Carl Kaplanoff

No. 15, 46
- Position:: Guard, tackle

Personal information
- Born:: April 19, 1917 Toledo, Ohio, U.S.
- Died:: June 6, 1991 (aged 74) Rancho Santa Fe, California, U.S.
- Height:: 6 ft 0 in (1.83 m)
- Weight:: 235 lb (107 kg)

Career information
- High school:: Bucyrus (Bucyrus, Ohio)
- College:: Ohio State (1935–1938)
- NFL draft:: 1939: 12th round, 109th pick

Career history
- Brooklyn Dodgers (1939); Boston Bears (1940); San Diego Bombers (1941);

Career highlights and awards
- First-team All-Big Ten (1937);
- Stats at Pro Football Reference

= Carl Kaplanoff =

American football player (1917–1991)

Carl George Kaplanoff (April 19, 1917 – June 6, 1991) was an American professional football guard and tackle who played one season with the Brooklyn Dodgers of the National Football League (NFL). He played college football at Ohio State.

==Early life and college==
Carl George Kaplanoff was born on April 19, 1917, in April 19, 1917, in Toledo, Ohio. He attended Bucyrus High School in Bucyrus, Ohio.
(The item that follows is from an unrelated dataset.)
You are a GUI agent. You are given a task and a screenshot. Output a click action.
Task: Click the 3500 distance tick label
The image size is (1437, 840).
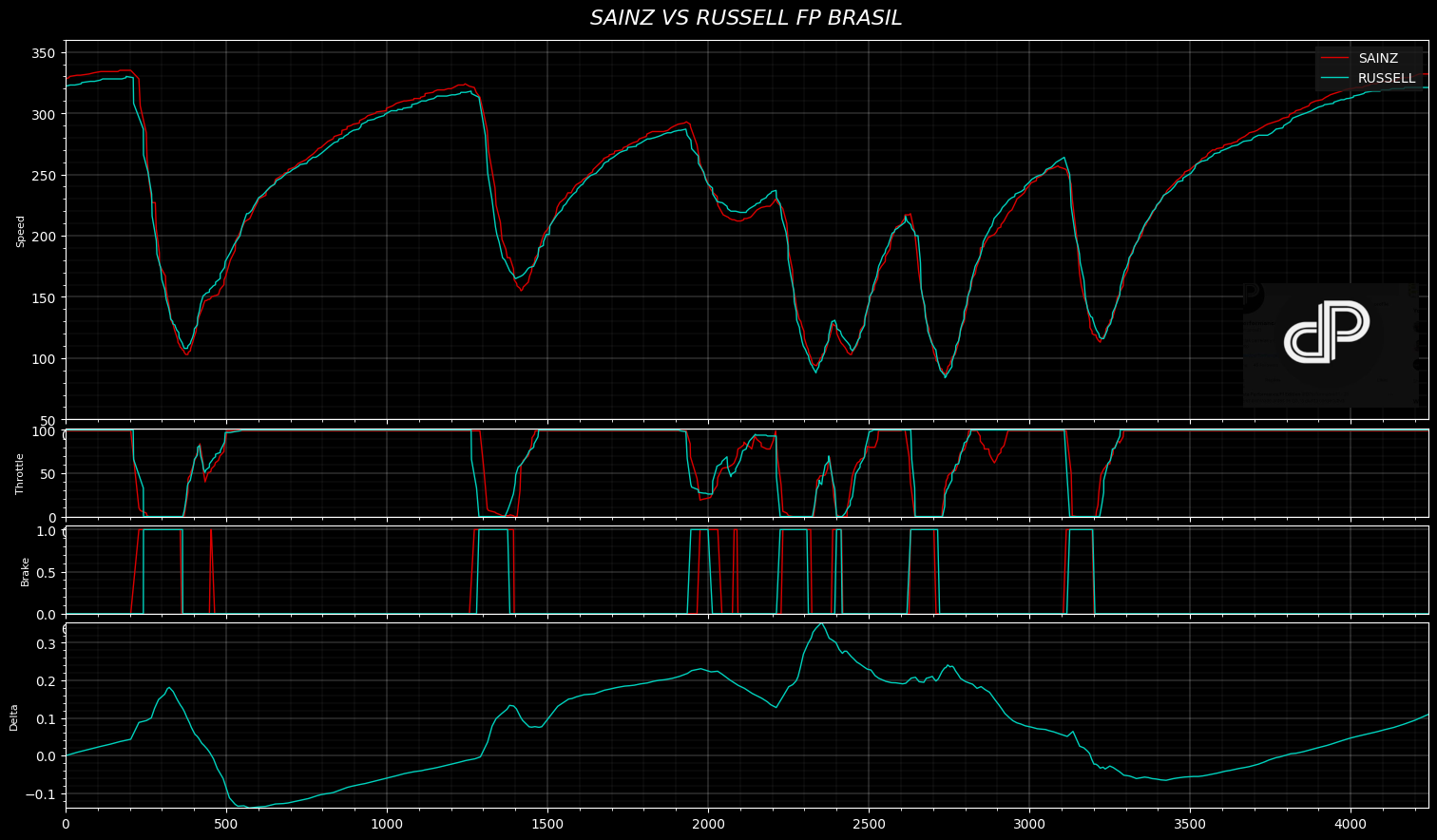1190,823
Kaplanoff was a member of the Ohio State Buckeyes freshman team in 1935 and was a three-year letterman from 1936 to 1938. He was named first-team All-Big Ten by the United Press in 1937. He was a team captain in 1938.

==Professional career==
Kaplanoff was selected by the Brooklyn Dodgers in the 12th round, with the 109th overall pick, of the 1939 NFL draft. He signed with the team on July 13, 1939. He played in all 11 games, starting six, for the Dodgers during the 1939 season. He was released in 1940.
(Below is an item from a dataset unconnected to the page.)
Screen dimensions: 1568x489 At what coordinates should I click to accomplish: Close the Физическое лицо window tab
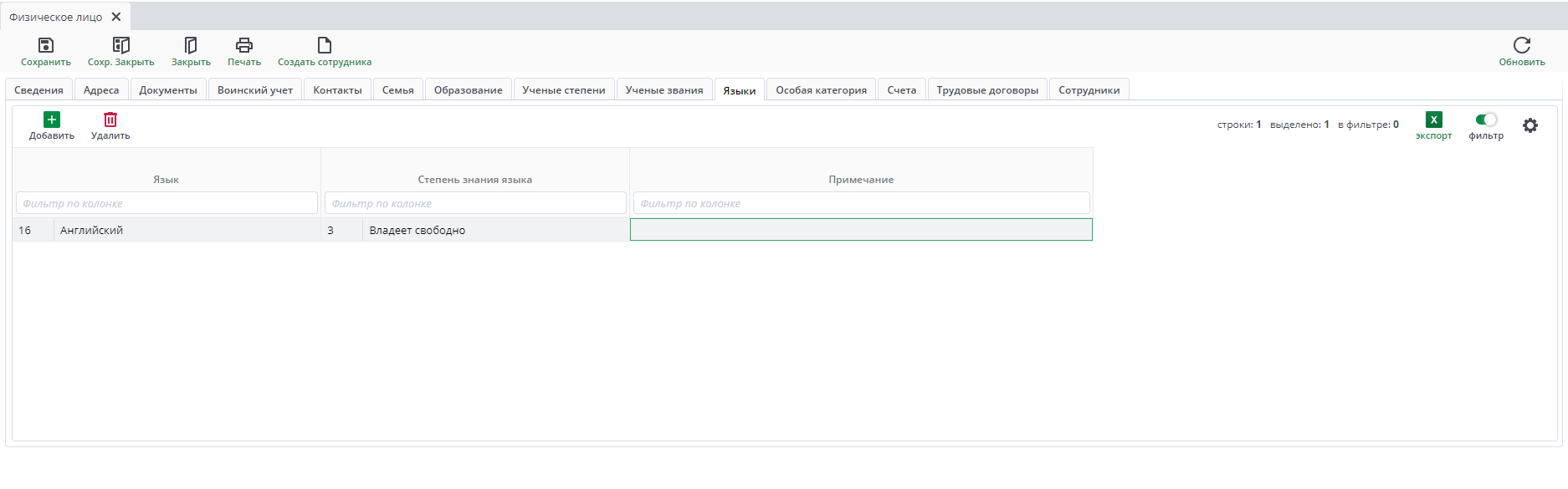coord(116,17)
Kaplanoff appeared in seven games, starting one, for the Boston Bears of the American Football League in 1940.

Kaplanoff started three games for the San Diego Bombers of the Pacific Coast Professional Football League in 1941. He then was drafted into the United States Army during World War II. He served in the Army for 28 years and retired as a lieutenant colonel.

==Personal life==
Kaplanoff married Betty Jeanne Newell and had three daughters with her. He died on June 6, 1991, in Rancho Santa Fe, California.